Manhattan Project: War Machine feels like a pared down hybrid of Lorenzo il Magnifico’s tableau activation and Race for the Galaxy’s follow mechanic, which is fine, because those are both great mechanisms. I’m a fan of rolling and allocating, even if the whole package feels familiar.
How do war work?
If you’re going off the rulebook alone, War Machine’s turns look like they’re going to take too long. But, in reality, they don’t overstay their welcome, and it all fits in with the abstract setting of “WAR! Let’s escalate our WAR ECONOMIES!”
On your turn, you roll 3 dice (more if you’ve unlocked the ability) and you get to reroll twice, as long as you keep a die from each roll. Then, one at a time, you allocate all your dice to various action spaces on the board. Nuclear symbols are wild but give you a negative point if you don’t deal with the waste they produce at the end of the game (represented by a token) and power symbols have to go into an adjoining space that’s been activated by another non-power die face.
The actions are fairly straightforward. Most of them get you resources, upgrade your player board, allow for trades, and let you build special building tiles (more on this last one in a moment). It’s standard stuff.
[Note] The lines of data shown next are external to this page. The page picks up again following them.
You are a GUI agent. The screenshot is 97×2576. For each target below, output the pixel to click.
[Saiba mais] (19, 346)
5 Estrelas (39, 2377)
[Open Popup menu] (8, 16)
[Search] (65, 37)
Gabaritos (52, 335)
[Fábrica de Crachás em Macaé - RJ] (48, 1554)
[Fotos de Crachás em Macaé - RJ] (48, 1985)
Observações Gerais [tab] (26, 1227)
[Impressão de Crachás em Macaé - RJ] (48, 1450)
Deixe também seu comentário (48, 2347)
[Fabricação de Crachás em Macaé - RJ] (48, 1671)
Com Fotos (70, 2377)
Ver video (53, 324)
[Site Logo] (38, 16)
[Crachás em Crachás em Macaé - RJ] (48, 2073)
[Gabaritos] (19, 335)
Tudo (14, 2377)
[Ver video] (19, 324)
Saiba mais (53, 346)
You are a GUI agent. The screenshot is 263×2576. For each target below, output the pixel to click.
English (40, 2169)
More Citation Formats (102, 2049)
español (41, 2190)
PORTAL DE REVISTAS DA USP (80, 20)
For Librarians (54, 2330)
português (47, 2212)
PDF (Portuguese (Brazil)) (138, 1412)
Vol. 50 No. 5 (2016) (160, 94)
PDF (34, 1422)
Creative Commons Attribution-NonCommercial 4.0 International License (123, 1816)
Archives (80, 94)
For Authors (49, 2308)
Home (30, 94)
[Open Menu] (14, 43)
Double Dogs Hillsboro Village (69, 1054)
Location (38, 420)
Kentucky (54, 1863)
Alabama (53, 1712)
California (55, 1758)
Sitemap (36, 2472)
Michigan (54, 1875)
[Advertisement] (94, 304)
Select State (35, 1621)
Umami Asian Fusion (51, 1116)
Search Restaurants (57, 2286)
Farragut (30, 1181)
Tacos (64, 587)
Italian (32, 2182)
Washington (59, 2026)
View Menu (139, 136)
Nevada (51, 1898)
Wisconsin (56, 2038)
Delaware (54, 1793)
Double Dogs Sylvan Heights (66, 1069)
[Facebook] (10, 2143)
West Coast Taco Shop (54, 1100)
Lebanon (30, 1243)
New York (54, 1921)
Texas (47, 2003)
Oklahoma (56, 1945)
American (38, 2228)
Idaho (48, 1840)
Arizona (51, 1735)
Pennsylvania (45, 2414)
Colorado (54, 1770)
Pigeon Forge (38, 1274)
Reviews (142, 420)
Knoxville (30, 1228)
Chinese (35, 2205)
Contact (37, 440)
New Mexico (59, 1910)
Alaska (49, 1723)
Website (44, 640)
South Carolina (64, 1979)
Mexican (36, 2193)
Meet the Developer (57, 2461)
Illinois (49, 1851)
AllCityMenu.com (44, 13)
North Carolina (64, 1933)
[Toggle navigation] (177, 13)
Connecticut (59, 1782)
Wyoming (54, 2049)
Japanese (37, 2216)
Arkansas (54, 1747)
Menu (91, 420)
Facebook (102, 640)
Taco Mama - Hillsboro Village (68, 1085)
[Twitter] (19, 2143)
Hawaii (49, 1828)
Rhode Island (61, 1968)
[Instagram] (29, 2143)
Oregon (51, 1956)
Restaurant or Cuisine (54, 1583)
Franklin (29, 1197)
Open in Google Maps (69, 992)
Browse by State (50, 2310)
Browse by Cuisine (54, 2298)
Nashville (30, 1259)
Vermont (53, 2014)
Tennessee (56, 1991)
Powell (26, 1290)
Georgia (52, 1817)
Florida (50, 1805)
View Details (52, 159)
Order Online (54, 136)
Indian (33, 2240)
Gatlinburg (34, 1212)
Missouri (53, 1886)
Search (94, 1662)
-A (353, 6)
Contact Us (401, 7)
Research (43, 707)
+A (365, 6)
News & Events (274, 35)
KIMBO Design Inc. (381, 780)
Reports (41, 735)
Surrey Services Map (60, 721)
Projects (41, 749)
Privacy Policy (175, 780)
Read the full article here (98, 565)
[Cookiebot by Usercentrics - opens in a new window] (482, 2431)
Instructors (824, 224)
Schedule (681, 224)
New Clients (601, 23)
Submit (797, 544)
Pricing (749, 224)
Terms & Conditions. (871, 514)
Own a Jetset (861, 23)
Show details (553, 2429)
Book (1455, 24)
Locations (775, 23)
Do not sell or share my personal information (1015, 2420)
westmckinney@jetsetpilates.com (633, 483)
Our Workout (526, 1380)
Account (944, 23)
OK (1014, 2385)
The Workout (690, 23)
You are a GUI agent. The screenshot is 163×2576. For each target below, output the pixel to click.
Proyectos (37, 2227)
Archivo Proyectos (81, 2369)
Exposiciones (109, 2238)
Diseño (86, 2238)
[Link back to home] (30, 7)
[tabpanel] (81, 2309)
But, the follow mechanic adds texture to what would otherwise be a textbook affair. Whenever you use a non-power-symbol die, each player gets to do a more pared down version of the action you chose. Built a building with a discount? Each other player now gets to do the same sans discount. Got some iron? Each other player gets a little bit. The power symbol on the dice allows you to choose the lesser version of the action, but nobody gets to follow you.
Follow the leader
The follow system is what makes the game work, because there’s one other component to a player turn that I haven’t mentioned yet. After you’ve done your dice placements, you allocate the dice again to a personal tableau area that follows similar rules to the main board. You have building tiles that activate in different ways and provide resources, points, and synergistic abilities.
What makes the follow mechanic interesting here is precisely what makes Race for the Galaxy’s role selection interesting. Sure, it might make sense for you to do the most powerful actions you can for yourself on your turn, but this is giving other players materials that they in turn can use to power up their own engines. You have to get a sense of what other players are building toward to make sure that you’re not giving other players a leg up on you for a minimal gain.
This is what I mean by “escalation” as a theme. The economies in the game naturally start scaling each other up, because you have to take inefficient moves to keep other players from benefiting from your choices. It fits with the idea of war profiteering and escalation, where each player is just getting bigger and bigger as more war machine is built.
Slight but enjoyable
War Machine isn’t going to set the world on fire with exciting new mechanisms or completely reinvent the euro-builder-efficiency genre. But, it is enjoyable, with turns that keep everyone involved throughout the game, and it doesn’t overstay its welcome. Depending on the number of players, the game is only a handful of rounds, and it feels well tuned. Getting to be in the driver’s seat once per round is exciting, and you try to make the most of it before the game is done.
I haven’t played any of the other games in this series other than Manhattan Project: Energy Empire, and I don’t remember that game very well. War Machine has excellent art from Heiko Günther, and is a great mid-weight way to end an evening or warm up for a multi-game series. Just make sure to watch how much nuclear waste you produce. Life imitates art.